Il 2 marzo 1989 la II sezione della Corte d’assise d’appello presieduta da Renato Cavazzoni accolse le richieste del pubblico ministero ma, pur mutando l’accusa in omicidio volontario, riconosciuta l’attenuante della partecipazione anomala, riducendo così sensibilmente le pene: Costa passa da 15 anni a 11 e 4 mesi; Ferrari Bravo da 15 a 10 e 10 mesi; a Colosio 7 anni e 9 mesi invece di 15; 7 anni invece dei 13 di Belpiede; 6 anni e 3 mesi a Castelli, Colombelli, Montinari e Scazza invece degli 11-12 iniziali.

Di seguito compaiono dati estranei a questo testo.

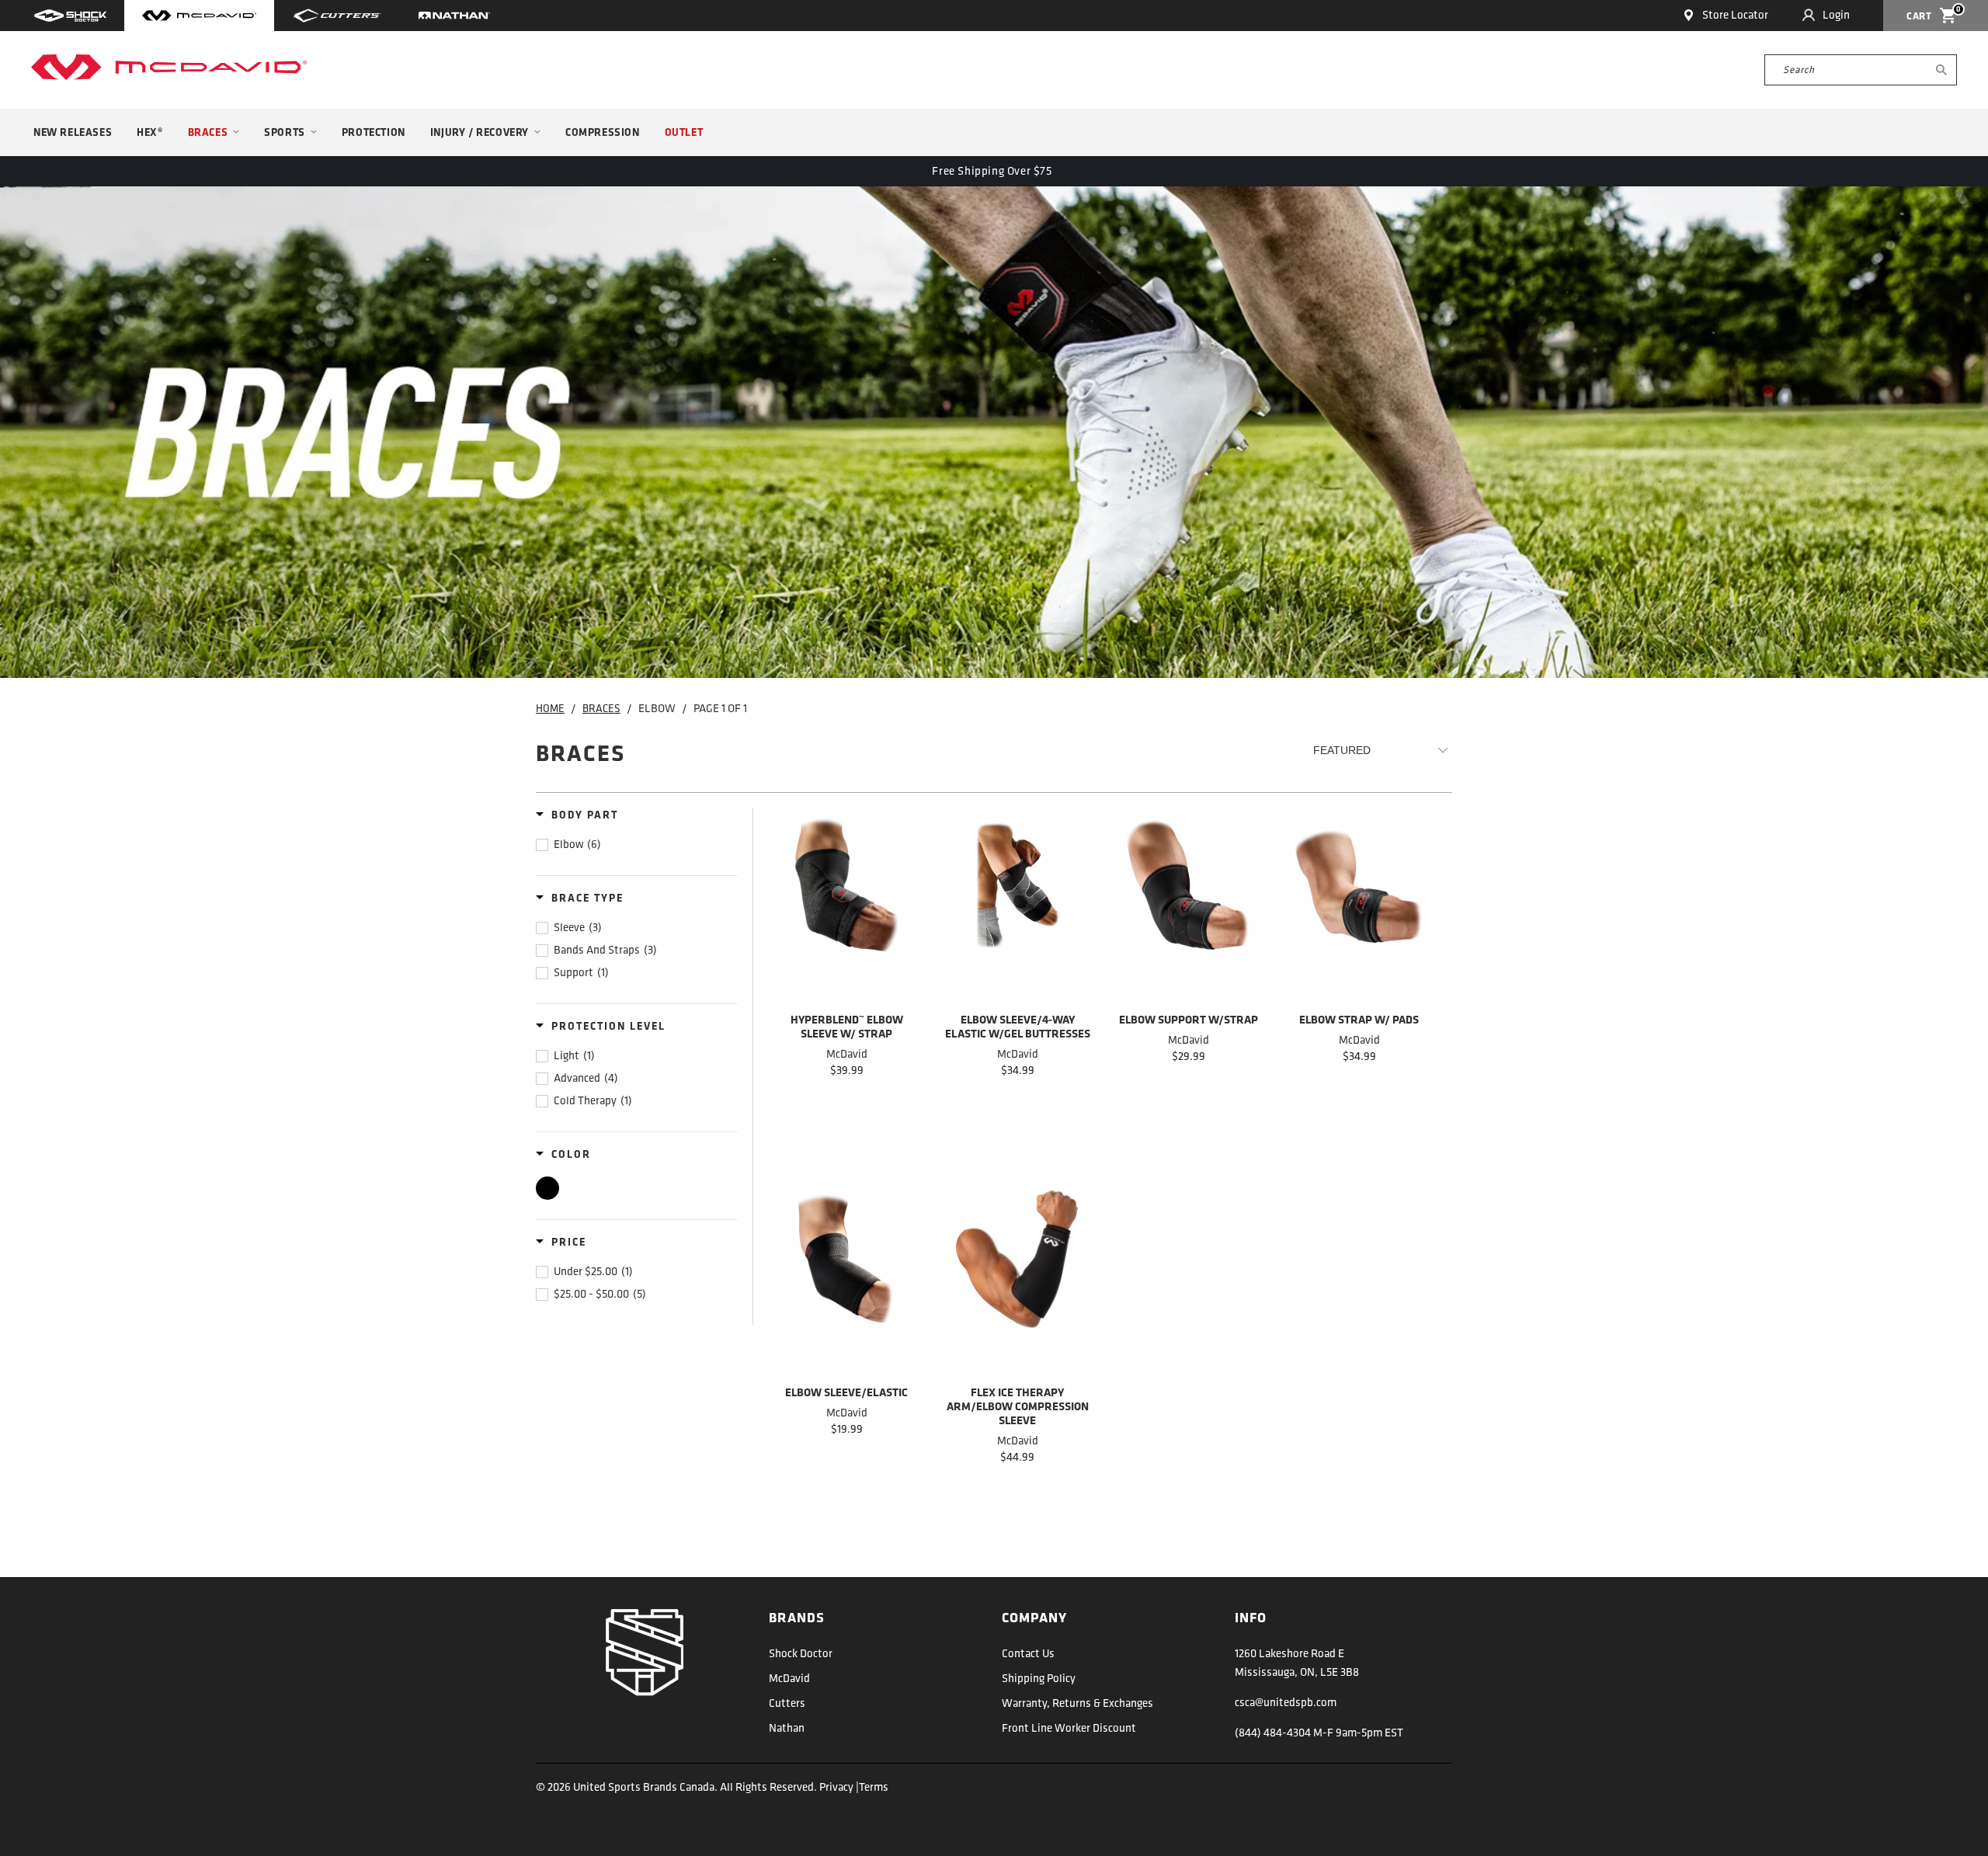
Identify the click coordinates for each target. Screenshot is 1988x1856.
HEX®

Il 23 gennaio 1990 la prima sezione del Corte di Cassazione presieduto da Corrado Carnevale ha respinto la richiesta di riconoscimento della premeditazione e la difesa ricorre in appello confermando le sentenze di secondo grado. Nello scenario di una giustizia che lascia perplessi, va ricordato anche che alcuni degli allora studenti di medicina condannati, poi, hanno fatto carriera nel settore medico, ricoprendo prestigiosi incarichi ospedalieri.

Un epilogo che sa di ingiustizia ma nessuno ne parla. E chi ci prova dare voce a le vittime deliberatamente messe a tacere, vengono messe a tacere a sua volta. Una tenacia che, paradossalmente, ha dato vita ad una casa editrice con l’intento di dare voce a vittime e personaggi prontamente gettati nel limbo a causa della loro appartenenza politica.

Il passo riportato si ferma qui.